## TEXT PROVIDED
━━━━━━━━━━━━━━━━━━━━━━━━━━━━━━

For a certain kind of athlete, footwear is not equipment. It’s identity and intent. The shoes in their gym bag say as much about how they train as the programme on their phone or the chalk on their hands.

That’s why R.A.D® becoming the Official Footwear Partner of the Rogue Invitational feels bigger than a standard announcement. Beginning with the 2026 event in Aberdeen, the cult performance footwear brand will have a major presence across two editions of one of competitive fitness and strength sport’s most influential weekends.

The deal also includes a collaborative shoe release with Rogue, following last year’s limited-edition R.A.D® One V2 collaboration, as well as a more direct athlete-facing mechanic. $10 from every pair of R.A.D® shoes sold on roguefitness.com will be added to the Rogue Invitational athlete prize purse.

That last detail matters. Because this next phase of performance-brand partnerships isn’t about logos, banners or visibility. OK, so it is a bit. But it’s more a matter of brands proving they understand the culture they are entering.

R.A.D® was born inside CrossFit and training culture, but it has never behaved like a purely technical footwear brand. Its appeal has always sat somewhere between performance and taste, straddling skate, surf, drop culture, grassroots gym floors and elite competition lanes. The product had to work, but the world around the product had to feel considered, too.

Rogue has built its own authority in a similar way. From equipment supplier to event owner, from manufacturer to cultural force, it has become one of the few brands in strength and fitness capable of turning hardware into theatre. The Invitational is a statement of what this ecosystem values: work capacity, strength, craft, community and spectacle.

“The ROGUE INVITATIONAL is an iconic competition and one we are beyond proud to be a big part of for the next two years,” says R.A.D® founder Ben Massey. “We have always celebrated our athletes taking part and connecting with the community at the event via our activations and workout sessions, so are looking forward to doing this in an even bigger way this year and showing up in true R.A.D® style.”

For Rogue, the partnership formalises a relationship already built through product collaboration and community competition.

━━━━━━━━━━━━━━━━━━━━━━━━━━━━━━

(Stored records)
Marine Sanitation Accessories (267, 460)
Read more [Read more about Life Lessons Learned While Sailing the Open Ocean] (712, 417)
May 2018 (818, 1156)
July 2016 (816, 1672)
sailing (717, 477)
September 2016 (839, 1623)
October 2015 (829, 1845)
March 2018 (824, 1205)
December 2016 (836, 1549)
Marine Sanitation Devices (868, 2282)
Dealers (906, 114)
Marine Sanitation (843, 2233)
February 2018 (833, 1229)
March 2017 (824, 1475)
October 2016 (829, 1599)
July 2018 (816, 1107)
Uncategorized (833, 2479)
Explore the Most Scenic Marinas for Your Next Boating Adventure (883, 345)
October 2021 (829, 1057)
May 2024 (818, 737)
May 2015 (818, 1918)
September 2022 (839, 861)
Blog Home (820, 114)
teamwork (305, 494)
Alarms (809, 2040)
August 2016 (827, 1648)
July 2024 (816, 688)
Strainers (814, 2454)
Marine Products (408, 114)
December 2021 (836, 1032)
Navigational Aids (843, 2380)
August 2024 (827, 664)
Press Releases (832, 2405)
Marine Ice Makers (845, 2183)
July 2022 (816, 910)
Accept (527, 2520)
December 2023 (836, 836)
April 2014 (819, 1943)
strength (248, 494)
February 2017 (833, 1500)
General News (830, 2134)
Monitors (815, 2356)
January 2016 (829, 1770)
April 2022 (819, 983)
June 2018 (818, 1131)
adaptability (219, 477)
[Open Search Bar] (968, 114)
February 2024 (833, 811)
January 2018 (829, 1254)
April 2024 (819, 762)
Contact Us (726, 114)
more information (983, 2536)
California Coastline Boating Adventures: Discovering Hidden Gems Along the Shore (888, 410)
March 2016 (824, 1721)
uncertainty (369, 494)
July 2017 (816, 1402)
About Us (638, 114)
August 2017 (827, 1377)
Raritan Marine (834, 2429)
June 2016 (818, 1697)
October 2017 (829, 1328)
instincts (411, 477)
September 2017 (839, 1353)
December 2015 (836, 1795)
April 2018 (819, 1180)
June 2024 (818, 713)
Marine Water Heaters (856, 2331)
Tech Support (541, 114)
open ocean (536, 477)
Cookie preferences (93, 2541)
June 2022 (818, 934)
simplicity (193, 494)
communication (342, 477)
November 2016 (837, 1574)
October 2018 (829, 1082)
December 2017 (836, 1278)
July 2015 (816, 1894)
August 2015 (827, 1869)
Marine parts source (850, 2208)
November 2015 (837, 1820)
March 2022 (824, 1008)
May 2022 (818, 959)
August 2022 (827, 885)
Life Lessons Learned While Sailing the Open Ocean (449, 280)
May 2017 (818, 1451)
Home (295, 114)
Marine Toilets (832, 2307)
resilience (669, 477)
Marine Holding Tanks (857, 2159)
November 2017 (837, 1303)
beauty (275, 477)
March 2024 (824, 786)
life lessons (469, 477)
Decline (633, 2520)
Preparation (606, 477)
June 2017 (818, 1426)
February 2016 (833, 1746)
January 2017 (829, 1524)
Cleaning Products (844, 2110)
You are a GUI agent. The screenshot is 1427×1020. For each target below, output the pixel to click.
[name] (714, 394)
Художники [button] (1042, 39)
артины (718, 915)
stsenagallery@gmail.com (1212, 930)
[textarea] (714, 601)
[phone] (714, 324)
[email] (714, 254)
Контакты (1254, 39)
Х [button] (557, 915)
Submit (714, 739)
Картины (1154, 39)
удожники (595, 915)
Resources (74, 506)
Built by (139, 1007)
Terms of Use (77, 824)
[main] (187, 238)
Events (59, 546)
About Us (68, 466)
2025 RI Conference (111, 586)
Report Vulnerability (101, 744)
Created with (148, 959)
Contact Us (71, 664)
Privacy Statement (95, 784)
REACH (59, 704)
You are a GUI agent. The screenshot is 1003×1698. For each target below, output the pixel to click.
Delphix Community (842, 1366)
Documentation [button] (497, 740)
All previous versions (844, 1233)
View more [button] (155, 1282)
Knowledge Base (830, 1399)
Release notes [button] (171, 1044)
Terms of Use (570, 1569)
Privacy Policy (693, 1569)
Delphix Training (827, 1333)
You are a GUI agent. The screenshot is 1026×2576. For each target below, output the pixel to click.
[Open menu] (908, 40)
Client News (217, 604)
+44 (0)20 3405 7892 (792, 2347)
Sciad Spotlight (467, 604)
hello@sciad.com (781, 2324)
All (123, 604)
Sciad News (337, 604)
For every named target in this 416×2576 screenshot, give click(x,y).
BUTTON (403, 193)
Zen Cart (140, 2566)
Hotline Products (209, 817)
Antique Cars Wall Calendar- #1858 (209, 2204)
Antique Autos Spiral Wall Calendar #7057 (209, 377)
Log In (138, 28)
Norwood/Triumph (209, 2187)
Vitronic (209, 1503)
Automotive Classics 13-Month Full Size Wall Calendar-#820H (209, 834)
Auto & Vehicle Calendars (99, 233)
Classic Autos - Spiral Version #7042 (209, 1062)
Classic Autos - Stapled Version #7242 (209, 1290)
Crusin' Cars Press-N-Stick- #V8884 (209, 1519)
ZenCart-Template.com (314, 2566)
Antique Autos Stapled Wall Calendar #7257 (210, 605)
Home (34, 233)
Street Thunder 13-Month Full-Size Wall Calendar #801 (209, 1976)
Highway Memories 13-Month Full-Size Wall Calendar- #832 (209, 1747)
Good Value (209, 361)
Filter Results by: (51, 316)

━━━━━━━━━━━━━━━━━━━━━━━━━━━━━━

## WHAT YOU NEED TO DO
Set down the full article on the R.A.D® and Rogue Invitational footwear partnership, word for word.

## ANSWER SECTION
For a certain kind of athlete, footwear is not equipment. It’s identity and intent. The shoes in their gym bag say as much about how they train as the programme on their phone or the chalk on their hands.

That’s why R.A.D® becoming the Official Footwear Partner of the Rogue Invitational feels bigger than a standard announcement. Beginning with the 2026 event in Aberdeen, the cult performance footwear brand will have a major presence across two editions of one of competitive fitness and strength sport’s most influential weekends.

The deal also includes a collaborative shoe release with Rogue, following last year’s limited-edition R.A.D® One V2 collaboration, as well as a more direct athlete-facing mechanic. $10 from every pair of R.A.D® shoes sold on roguefitness.com will be added to the Rogue Invitational athlete prize purse.

That last detail matters. Because this next phase of performance-brand partnerships isn’t about logos, banners or visibility. OK, so it is a bit. But it’s more a matter of brands proving they understand the culture they are entering.

R.A.D® was born inside CrossFit and training culture, but it has never behaved like a purely technical footwear brand. Its appeal has always sat somewhere between performance and taste, straddling skate, surf, drop culture, grassroots gym floors and elite competition lanes. The product had to work, but the world around the product had to feel considered, too.

Rogue has built its own authority in a similar way. From equipment supplier to event owner, from manufacturer to cultural force, it has become one of the few brands in strength and fitness capable of turning hardware into theatre. The Invitational is a statement of what this ecosystem values: work capacity, strength, craft, community and spectacle.

“The ROGUE INVITATIONAL is an iconic competition and one we are beyond proud to be a big part of for the next two years,” says R.A.D® founder Ben Massey. “We have always celebrated our athletes taking part and connecting with the community at the event via our activations and workout sessions, so are looking forward to doing this in an even bigger way this year and showing up in true R.A.D® style.”

For Rogue, the partnership formalises a relationship already built through product collaboration and community competition.